As much as we want our loved ones to get well, we have to remember our own well-being and prioritize ourselves. We get so caught up in our loved ones’ difficult circumstances, in all the things they’re dealing with, that they start to take over our lives. We’re so committed to helping them that we feel our commitment and our sense of obligation are more important than the ways in which we’re being harmed, limited and held back. We stop having boundaries with our loved ones and allow them not only to overtake our lives but also to mistreat us. We put up with their manipulation, control and abusiveness. We put ourselves last, behind the addict’s demands, wishes, needs and concerns. We stop what we’re doing when they call us and tell us they need us. We neglect our mental and emotional health. We neglect our other relationships. We stop being good to ourselves, caring for ourselves and making time for ourselves.
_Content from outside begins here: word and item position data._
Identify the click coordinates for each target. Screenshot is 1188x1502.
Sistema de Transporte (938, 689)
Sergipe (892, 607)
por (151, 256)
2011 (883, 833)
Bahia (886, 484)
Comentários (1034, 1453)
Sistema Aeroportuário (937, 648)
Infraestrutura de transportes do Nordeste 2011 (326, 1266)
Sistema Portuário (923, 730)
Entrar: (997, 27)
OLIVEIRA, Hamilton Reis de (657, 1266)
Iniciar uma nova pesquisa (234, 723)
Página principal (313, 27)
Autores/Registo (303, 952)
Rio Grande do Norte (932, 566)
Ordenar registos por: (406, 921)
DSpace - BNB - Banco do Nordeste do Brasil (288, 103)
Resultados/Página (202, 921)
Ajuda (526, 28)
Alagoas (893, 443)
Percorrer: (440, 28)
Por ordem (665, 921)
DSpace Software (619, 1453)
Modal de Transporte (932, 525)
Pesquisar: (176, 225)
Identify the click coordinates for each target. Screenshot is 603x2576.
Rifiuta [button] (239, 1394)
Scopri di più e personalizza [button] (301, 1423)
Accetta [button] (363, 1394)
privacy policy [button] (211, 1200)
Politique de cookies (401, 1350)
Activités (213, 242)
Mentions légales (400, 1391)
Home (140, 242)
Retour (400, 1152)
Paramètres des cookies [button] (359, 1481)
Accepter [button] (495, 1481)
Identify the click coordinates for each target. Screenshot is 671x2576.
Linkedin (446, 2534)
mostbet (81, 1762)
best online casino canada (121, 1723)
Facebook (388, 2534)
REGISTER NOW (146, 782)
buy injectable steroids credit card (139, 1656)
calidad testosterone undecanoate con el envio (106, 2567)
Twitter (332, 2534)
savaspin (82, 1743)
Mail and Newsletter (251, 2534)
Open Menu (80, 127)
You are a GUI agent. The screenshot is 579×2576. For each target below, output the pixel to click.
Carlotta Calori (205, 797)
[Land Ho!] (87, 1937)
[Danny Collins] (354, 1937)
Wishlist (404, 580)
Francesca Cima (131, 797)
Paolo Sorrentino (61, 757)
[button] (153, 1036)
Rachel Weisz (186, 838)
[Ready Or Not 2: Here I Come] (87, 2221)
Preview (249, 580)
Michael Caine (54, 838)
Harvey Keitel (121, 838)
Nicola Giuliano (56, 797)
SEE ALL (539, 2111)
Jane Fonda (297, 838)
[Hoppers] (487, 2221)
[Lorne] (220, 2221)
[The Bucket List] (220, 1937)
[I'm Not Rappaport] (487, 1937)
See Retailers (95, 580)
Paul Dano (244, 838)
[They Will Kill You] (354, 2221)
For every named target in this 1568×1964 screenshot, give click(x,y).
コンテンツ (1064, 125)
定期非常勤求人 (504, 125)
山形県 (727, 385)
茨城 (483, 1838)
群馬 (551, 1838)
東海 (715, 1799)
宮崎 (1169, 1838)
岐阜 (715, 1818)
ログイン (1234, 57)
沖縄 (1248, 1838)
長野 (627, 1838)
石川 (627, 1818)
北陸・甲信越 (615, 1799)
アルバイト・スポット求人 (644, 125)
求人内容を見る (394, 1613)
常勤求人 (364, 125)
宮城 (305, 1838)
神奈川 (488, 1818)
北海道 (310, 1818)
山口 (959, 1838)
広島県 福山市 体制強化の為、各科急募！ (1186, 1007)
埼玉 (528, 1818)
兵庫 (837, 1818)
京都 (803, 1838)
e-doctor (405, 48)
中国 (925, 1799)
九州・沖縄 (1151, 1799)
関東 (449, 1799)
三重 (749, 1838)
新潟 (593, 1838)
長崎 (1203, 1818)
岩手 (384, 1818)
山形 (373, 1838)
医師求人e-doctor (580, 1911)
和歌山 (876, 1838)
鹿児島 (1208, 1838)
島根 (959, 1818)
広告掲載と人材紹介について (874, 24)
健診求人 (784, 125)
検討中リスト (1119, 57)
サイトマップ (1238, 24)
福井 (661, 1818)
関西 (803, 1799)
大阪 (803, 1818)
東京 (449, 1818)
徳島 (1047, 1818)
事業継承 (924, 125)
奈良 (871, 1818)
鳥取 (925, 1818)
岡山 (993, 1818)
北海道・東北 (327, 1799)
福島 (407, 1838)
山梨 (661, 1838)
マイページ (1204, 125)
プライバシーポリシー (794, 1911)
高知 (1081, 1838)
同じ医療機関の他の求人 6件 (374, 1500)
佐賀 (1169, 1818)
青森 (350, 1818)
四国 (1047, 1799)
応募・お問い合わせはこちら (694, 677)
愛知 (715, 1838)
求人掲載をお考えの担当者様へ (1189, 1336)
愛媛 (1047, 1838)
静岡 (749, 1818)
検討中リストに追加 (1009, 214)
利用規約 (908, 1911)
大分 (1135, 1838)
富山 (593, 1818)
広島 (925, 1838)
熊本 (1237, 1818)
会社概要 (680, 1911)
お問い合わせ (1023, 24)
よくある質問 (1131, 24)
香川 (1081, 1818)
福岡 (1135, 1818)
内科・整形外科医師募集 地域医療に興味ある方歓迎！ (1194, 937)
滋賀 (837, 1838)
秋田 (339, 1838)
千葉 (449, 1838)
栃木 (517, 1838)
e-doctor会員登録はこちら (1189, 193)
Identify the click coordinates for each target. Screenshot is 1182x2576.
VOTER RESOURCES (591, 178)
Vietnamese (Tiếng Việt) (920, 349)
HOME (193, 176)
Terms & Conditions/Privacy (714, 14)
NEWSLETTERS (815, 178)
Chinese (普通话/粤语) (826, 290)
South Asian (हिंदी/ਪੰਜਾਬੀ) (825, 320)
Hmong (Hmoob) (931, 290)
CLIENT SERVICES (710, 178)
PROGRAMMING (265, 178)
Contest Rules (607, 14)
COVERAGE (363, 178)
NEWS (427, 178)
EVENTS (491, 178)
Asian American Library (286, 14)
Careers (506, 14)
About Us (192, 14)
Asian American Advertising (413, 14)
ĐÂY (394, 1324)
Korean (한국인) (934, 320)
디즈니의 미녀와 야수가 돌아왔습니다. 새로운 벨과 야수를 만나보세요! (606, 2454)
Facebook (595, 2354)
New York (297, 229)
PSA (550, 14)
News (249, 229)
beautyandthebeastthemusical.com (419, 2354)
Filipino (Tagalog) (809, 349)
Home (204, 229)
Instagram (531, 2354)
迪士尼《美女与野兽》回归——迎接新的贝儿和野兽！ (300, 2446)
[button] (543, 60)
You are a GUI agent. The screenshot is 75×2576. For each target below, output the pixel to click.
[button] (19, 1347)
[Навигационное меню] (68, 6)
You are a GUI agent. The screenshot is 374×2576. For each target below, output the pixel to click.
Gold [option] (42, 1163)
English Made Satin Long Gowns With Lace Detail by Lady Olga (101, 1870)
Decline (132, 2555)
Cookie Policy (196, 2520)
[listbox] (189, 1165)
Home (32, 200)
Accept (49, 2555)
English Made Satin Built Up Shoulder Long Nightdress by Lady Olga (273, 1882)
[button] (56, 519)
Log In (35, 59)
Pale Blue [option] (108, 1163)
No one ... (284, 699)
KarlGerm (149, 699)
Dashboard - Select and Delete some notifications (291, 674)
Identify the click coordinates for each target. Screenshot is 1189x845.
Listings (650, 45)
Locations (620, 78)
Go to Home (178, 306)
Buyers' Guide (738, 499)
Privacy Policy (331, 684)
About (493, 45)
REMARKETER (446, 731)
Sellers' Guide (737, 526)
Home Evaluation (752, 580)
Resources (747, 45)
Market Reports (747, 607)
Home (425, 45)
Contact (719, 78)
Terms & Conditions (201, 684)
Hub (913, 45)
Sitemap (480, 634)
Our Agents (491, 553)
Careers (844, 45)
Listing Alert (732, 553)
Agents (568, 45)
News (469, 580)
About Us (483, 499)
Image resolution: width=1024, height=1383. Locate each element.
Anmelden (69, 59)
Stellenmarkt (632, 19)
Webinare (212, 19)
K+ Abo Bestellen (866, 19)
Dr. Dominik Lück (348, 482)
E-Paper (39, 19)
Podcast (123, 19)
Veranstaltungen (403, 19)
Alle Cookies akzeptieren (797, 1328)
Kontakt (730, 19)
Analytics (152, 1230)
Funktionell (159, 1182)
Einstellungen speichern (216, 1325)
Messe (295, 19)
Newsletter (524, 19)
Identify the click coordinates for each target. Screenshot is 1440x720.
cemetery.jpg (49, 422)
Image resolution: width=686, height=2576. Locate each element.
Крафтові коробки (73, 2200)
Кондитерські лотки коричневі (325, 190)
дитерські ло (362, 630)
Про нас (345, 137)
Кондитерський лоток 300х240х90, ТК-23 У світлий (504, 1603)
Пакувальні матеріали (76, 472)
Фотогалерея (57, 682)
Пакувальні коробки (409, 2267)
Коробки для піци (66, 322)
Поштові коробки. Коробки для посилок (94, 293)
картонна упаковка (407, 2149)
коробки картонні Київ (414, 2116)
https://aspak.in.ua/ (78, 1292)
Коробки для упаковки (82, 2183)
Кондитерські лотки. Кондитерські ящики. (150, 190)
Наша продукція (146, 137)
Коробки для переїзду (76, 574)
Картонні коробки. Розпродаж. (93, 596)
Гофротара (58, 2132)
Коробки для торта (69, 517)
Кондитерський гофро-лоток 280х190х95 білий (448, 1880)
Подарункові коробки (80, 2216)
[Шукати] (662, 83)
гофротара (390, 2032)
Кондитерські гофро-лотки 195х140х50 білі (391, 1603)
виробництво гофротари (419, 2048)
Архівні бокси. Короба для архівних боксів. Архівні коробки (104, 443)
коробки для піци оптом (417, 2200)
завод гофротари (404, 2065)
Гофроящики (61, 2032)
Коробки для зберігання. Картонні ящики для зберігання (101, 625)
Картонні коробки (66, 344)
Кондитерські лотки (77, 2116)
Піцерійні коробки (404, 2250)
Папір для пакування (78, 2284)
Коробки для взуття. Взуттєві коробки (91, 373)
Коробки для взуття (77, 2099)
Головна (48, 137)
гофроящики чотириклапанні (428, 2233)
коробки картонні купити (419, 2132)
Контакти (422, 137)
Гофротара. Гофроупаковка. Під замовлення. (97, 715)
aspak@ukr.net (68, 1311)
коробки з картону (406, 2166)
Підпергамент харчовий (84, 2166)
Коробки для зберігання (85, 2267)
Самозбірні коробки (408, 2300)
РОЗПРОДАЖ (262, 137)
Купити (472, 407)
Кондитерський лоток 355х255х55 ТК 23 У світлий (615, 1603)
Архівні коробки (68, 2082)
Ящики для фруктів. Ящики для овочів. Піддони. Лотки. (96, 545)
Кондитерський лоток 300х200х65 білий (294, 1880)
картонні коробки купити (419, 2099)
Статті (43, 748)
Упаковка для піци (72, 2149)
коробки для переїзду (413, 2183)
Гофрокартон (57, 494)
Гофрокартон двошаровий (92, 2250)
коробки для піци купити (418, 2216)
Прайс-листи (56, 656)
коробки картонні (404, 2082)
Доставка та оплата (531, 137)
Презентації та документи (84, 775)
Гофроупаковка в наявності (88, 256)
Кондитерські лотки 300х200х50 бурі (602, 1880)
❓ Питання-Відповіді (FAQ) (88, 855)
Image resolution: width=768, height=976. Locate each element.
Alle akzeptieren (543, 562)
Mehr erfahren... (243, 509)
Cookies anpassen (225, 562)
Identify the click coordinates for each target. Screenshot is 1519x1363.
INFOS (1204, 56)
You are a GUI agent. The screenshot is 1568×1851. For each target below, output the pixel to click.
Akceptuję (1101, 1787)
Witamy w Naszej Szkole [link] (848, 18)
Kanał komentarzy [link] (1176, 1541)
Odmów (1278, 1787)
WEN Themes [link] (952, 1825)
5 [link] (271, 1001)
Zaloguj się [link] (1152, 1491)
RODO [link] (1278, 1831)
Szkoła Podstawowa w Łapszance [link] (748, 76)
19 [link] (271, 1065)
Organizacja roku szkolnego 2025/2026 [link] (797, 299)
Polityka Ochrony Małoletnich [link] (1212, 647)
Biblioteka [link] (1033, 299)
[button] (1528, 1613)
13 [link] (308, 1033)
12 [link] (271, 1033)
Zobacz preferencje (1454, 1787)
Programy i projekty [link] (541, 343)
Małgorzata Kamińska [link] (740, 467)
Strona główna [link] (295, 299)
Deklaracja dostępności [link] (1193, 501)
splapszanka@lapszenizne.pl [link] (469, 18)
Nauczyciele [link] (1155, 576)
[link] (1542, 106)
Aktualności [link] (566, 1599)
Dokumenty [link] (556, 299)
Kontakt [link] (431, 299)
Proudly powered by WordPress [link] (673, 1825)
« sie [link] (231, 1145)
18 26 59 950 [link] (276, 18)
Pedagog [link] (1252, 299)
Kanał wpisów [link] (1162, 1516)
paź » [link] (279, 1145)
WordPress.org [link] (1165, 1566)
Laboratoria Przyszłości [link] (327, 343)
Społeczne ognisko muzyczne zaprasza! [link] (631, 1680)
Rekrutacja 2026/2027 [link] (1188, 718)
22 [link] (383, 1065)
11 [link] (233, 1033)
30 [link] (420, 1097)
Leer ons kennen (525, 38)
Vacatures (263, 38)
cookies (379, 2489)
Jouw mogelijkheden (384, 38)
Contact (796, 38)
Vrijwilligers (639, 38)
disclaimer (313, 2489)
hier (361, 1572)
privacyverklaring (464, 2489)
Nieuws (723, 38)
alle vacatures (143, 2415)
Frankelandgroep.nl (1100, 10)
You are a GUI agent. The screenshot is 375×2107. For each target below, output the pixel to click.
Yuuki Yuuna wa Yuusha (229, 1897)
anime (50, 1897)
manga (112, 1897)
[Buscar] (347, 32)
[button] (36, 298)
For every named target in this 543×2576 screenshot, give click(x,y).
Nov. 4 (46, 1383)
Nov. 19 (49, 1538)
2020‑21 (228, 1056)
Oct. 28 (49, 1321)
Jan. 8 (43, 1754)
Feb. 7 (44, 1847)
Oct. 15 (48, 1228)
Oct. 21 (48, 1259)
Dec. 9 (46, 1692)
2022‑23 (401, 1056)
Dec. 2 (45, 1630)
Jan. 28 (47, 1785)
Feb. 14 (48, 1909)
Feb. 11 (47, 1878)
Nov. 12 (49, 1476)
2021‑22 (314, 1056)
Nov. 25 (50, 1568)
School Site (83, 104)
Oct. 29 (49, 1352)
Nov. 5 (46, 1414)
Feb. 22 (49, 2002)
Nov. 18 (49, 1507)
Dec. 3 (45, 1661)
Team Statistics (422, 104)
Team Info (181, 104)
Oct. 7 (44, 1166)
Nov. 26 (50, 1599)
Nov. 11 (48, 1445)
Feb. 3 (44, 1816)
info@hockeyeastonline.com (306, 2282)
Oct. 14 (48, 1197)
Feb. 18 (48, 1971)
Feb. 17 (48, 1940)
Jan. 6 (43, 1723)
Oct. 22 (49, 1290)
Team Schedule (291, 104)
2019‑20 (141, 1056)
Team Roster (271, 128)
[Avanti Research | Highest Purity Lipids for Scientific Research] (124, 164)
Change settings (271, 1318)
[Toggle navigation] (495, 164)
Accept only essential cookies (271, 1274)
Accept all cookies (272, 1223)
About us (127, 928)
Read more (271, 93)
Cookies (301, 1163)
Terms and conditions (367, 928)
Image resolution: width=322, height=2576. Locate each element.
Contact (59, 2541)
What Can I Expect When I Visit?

When dealing with our loved ones’ addictions, we want to remember to prioritize our well-being, because in doing so, we’re protecting ourselves from being brought down with them and harmed by their toxicity. We’re also giving them the space they need to take their recovery seriously and to take full responsibility for it. We’re giving ourselves much needed space and time to prioritize self-care and to get back to our own journey of self-love. We have to establish better boundaries with our loved ones, and let go of our sense of obligation to them. We have to stop thinking we can rescue them, save them, control or fix them. We have to remember that our own well-being is just as important as theirs, and that when we neglect ourselves, not only are we not helping them at all, we’re also hurting ourselves and holding ourselves back in our own life journeys.